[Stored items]

*** Begin section ***

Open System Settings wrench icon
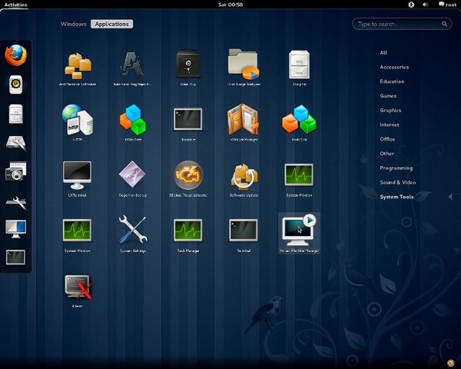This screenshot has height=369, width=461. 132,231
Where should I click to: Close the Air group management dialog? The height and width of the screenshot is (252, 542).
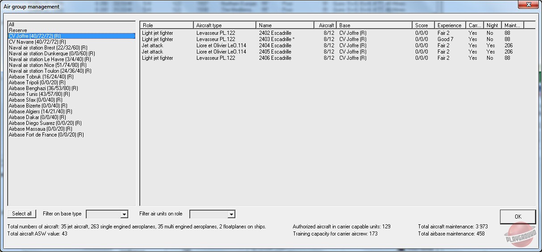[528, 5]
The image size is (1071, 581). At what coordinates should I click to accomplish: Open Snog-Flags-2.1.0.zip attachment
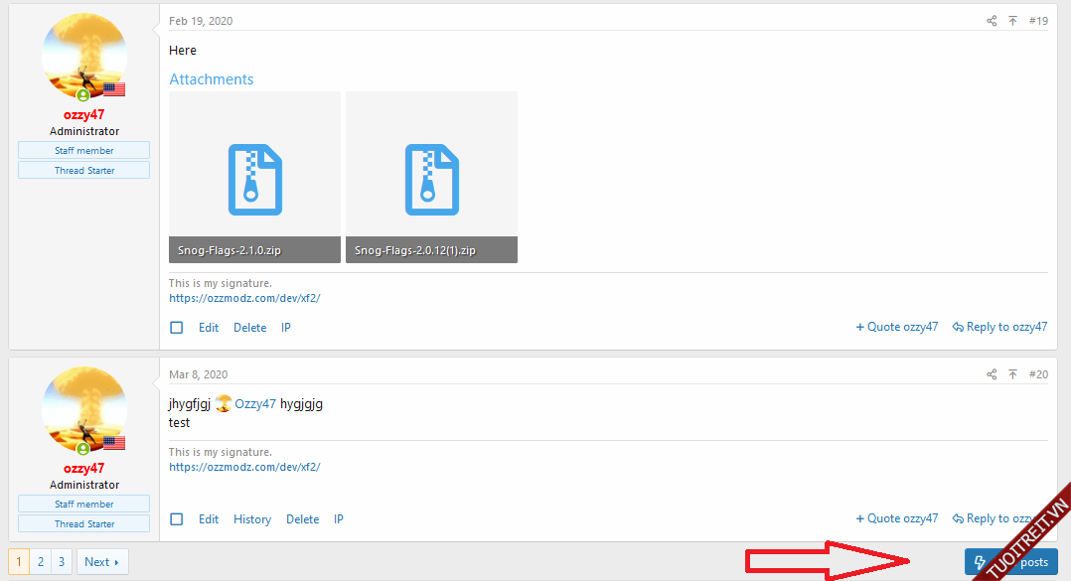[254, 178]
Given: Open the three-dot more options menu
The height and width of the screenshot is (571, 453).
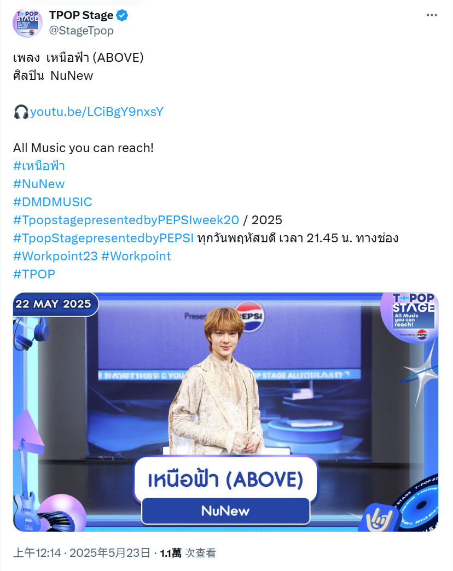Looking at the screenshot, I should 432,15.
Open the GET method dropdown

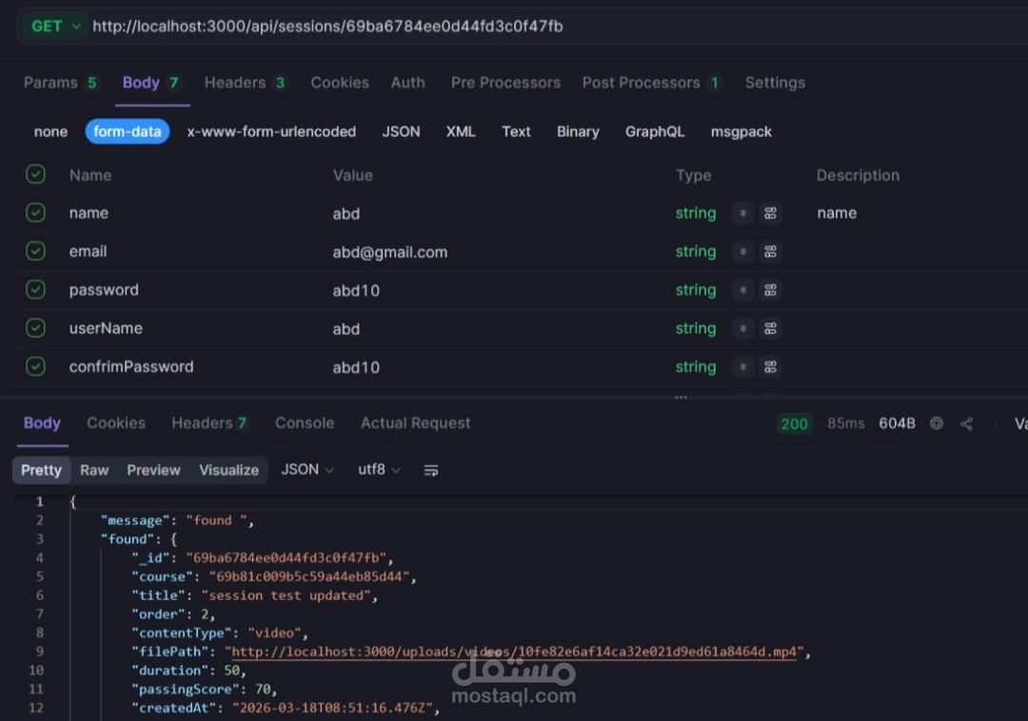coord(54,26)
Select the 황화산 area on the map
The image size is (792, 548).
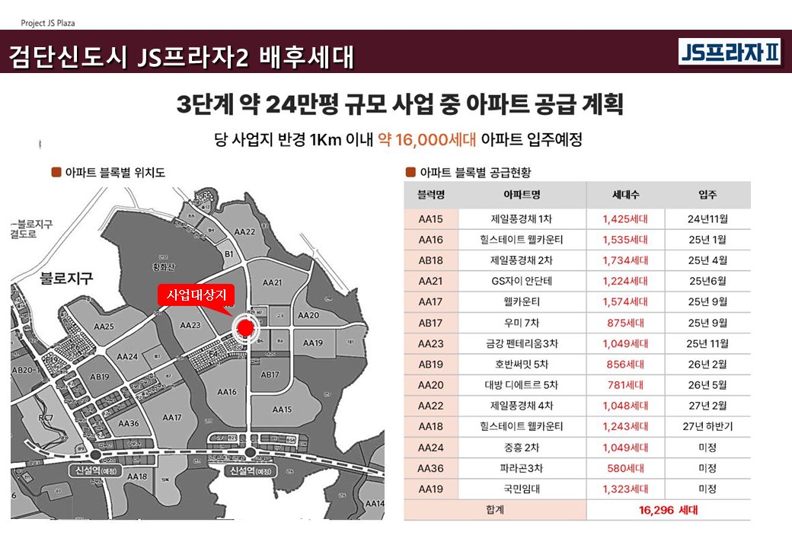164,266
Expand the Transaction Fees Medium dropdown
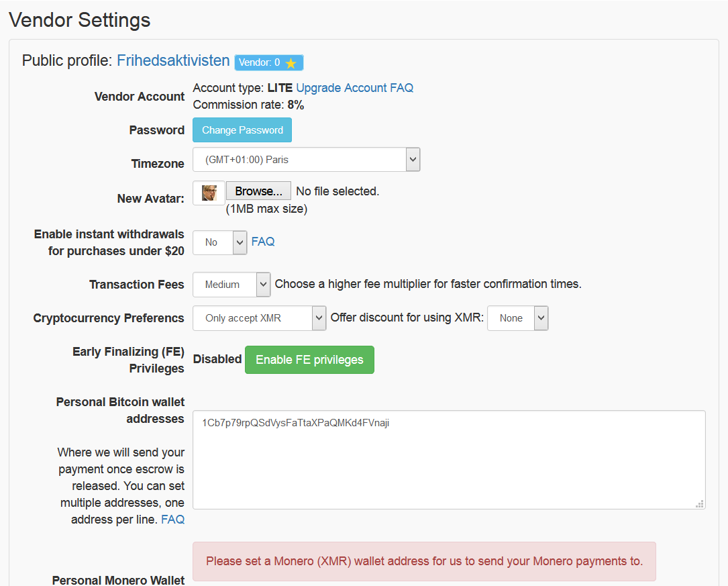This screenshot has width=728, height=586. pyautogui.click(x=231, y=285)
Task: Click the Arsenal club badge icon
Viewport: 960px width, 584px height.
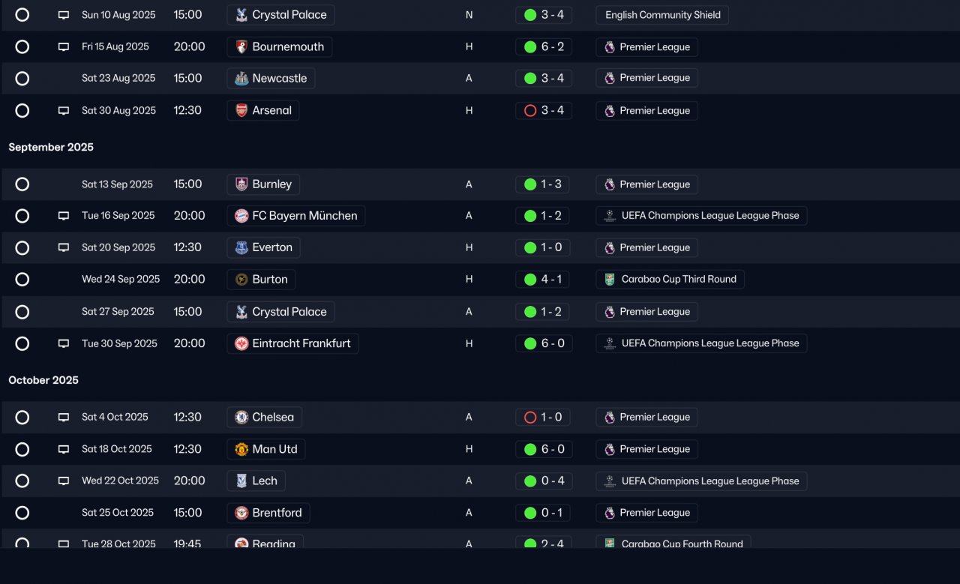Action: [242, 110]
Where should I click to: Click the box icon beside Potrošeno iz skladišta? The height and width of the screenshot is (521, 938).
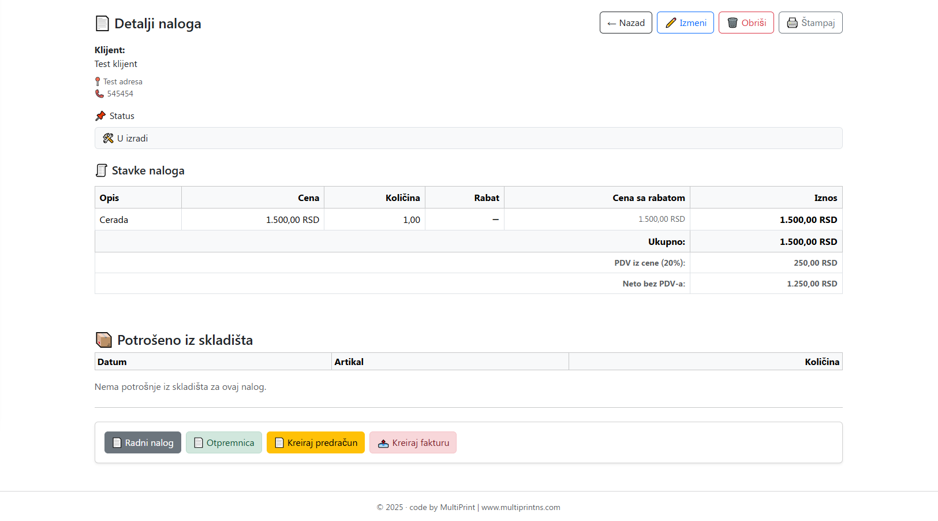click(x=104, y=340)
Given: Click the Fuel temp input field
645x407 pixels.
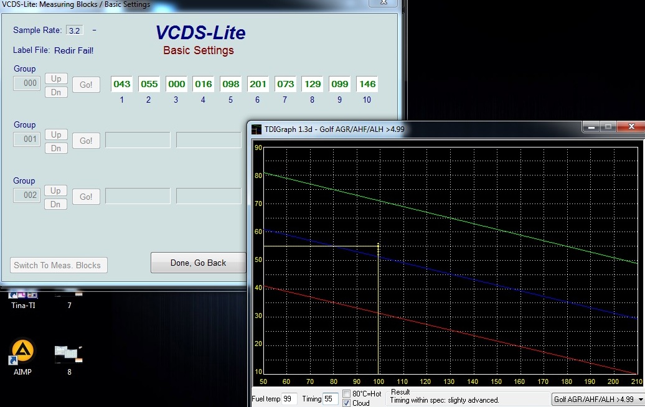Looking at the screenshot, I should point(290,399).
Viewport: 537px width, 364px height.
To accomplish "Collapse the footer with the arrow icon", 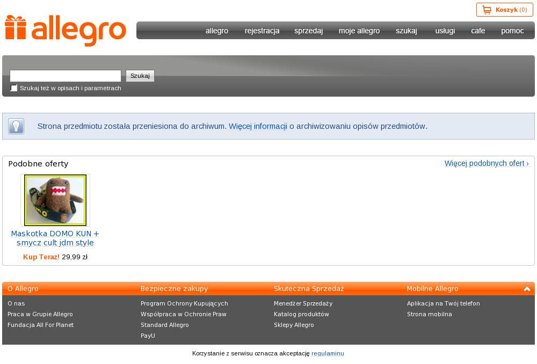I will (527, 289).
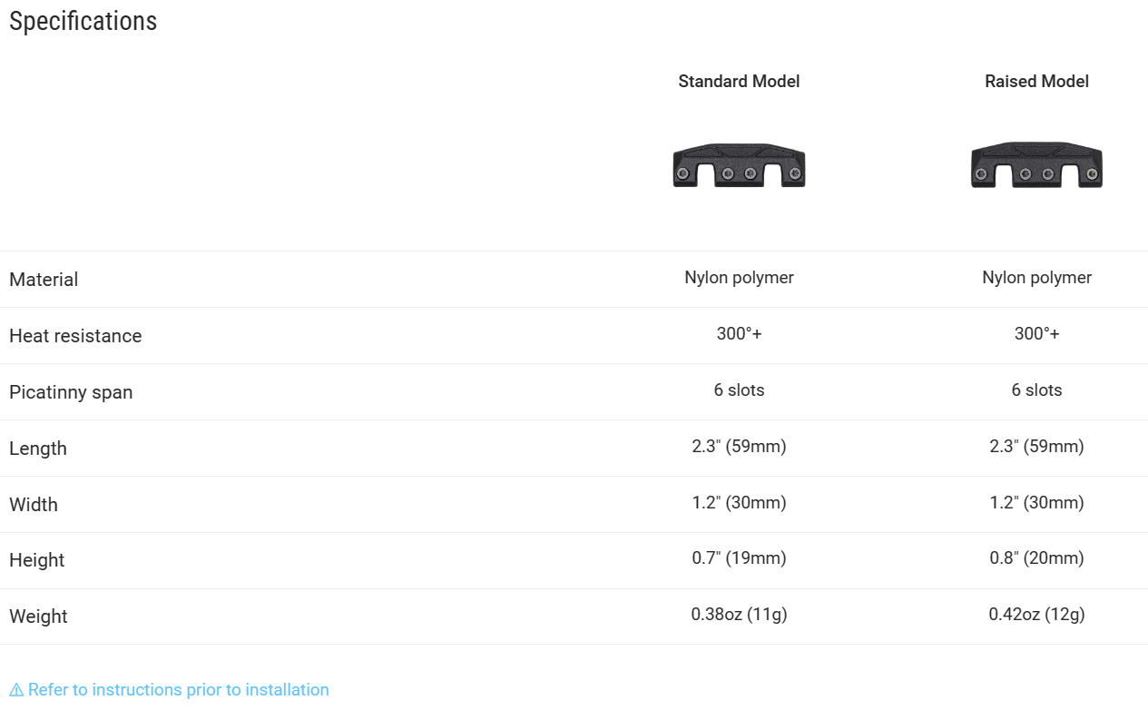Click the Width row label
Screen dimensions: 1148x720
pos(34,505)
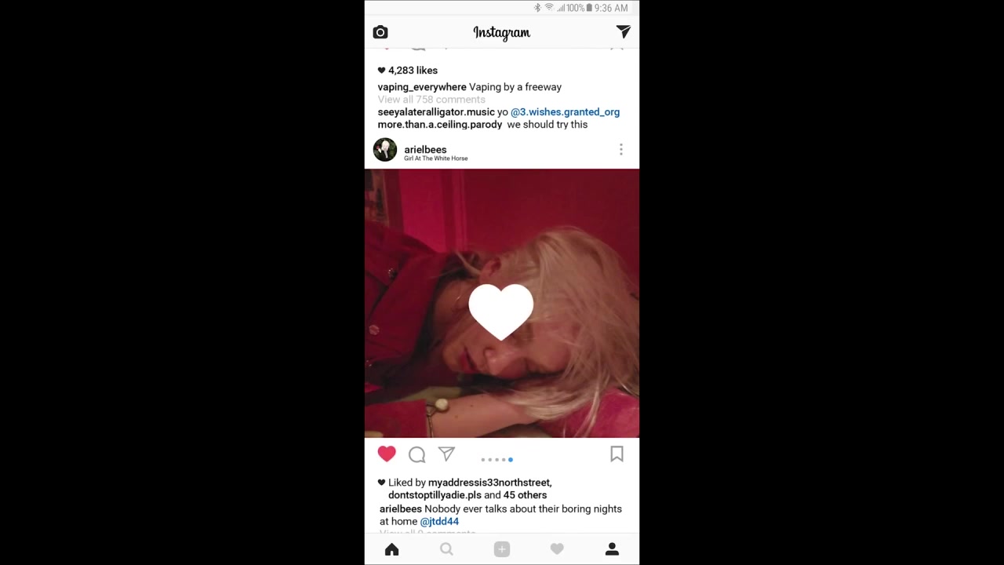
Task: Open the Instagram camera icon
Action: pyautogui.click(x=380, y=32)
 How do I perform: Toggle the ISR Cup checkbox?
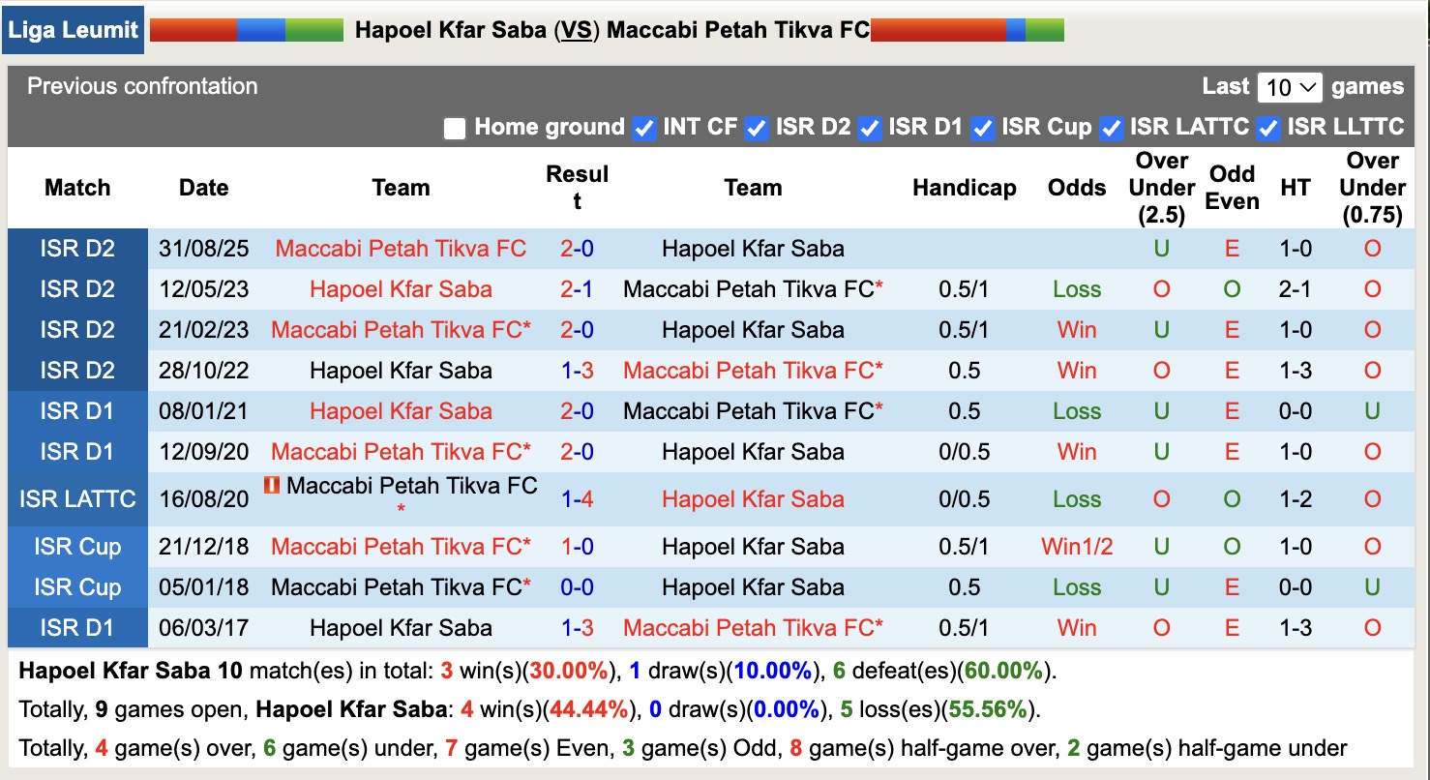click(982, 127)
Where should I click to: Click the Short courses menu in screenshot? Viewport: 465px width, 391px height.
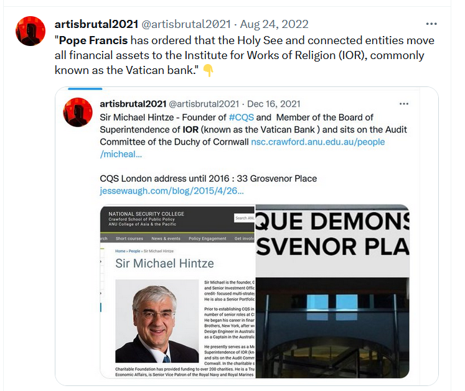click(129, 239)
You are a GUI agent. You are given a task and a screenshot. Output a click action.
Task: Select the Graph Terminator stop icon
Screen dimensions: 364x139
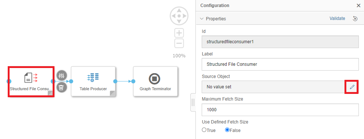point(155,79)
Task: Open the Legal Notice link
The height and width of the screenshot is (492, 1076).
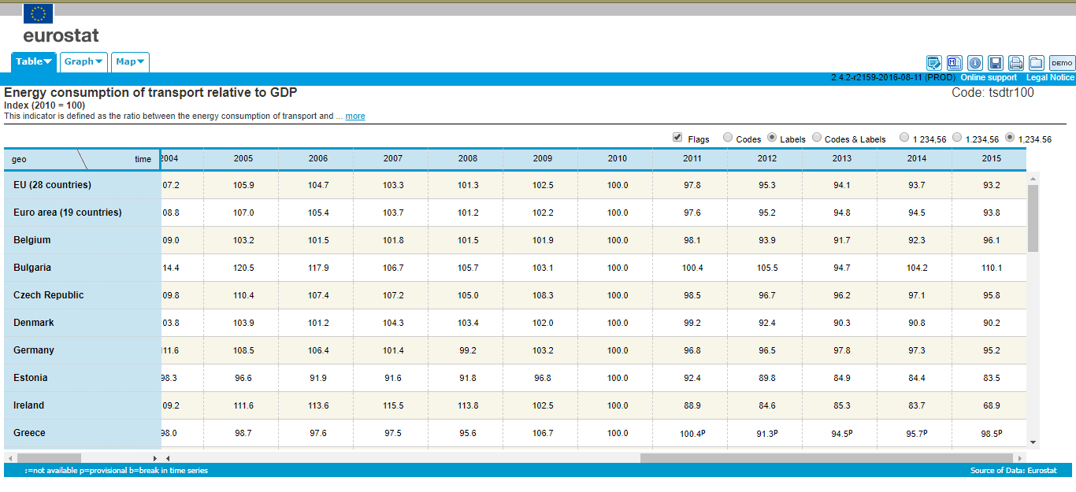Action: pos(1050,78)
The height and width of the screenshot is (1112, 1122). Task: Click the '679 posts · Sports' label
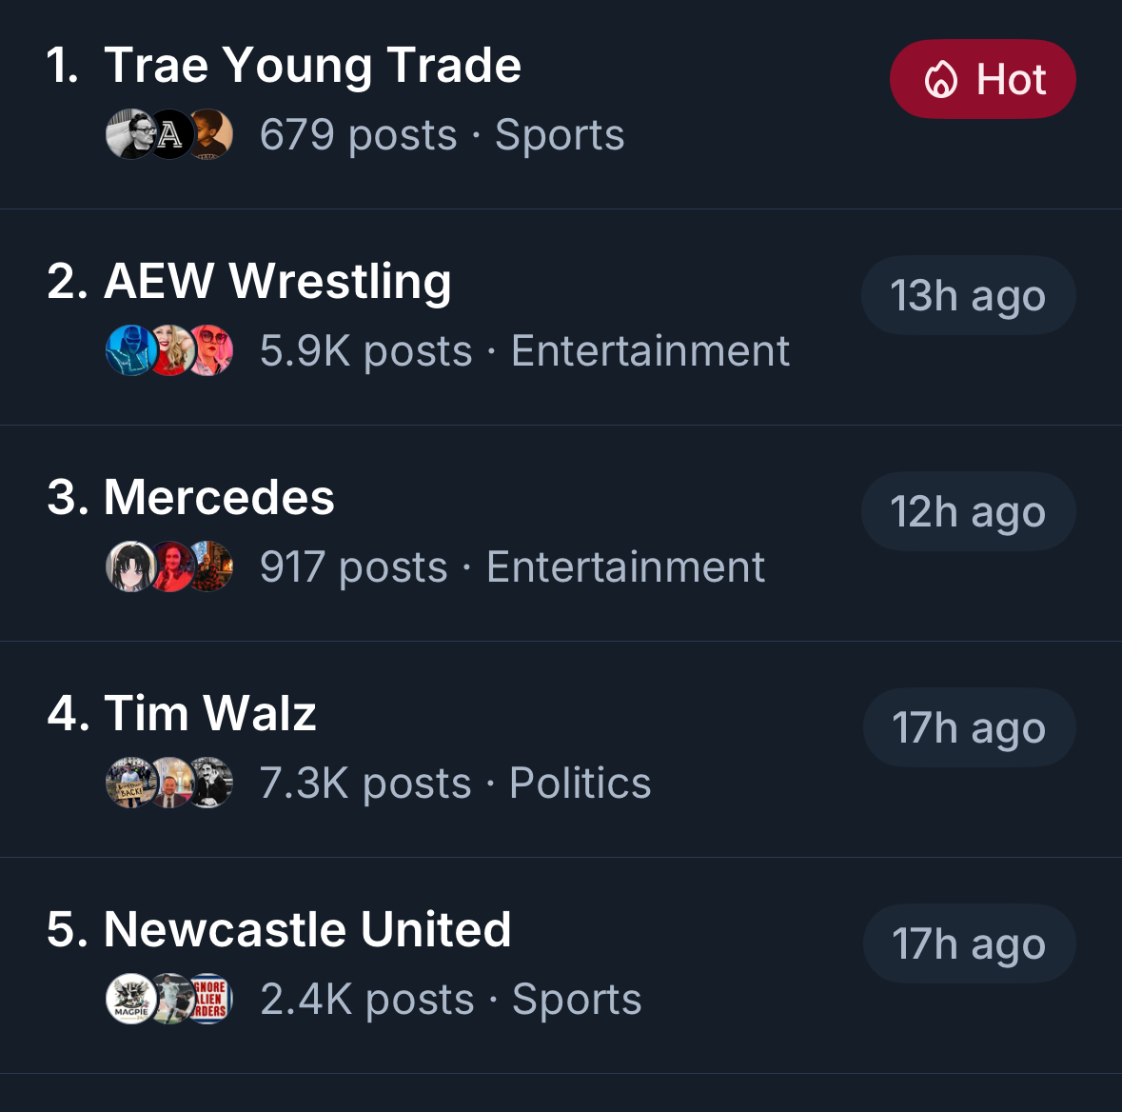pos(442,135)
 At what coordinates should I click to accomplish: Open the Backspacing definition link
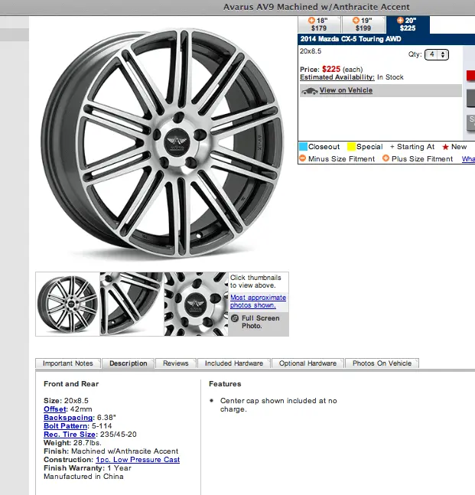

*** End section ***

WORK TO COMPLETE » Please retype, exactly and with the pictures left out, the lines from the line containing "You are a GUI" through the last line of the records above.

WRITTEN RESPONSE »
You are a GUI agent. You are given a task and a screenshot. Output a click action.
Task: Select the Graph Terminator stop icon
Screen dimensions: 364x139
point(155,79)
Task: Open the Legal Notice link
The height and width of the screenshot is (492, 1076).
Action: pos(1050,78)
The height and width of the screenshot is (1112, 1122). Task: Click the '679 posts · Sports' label
pos(442,135)
 At what coordinates should I click to accomplish: Open the Backspacing definition link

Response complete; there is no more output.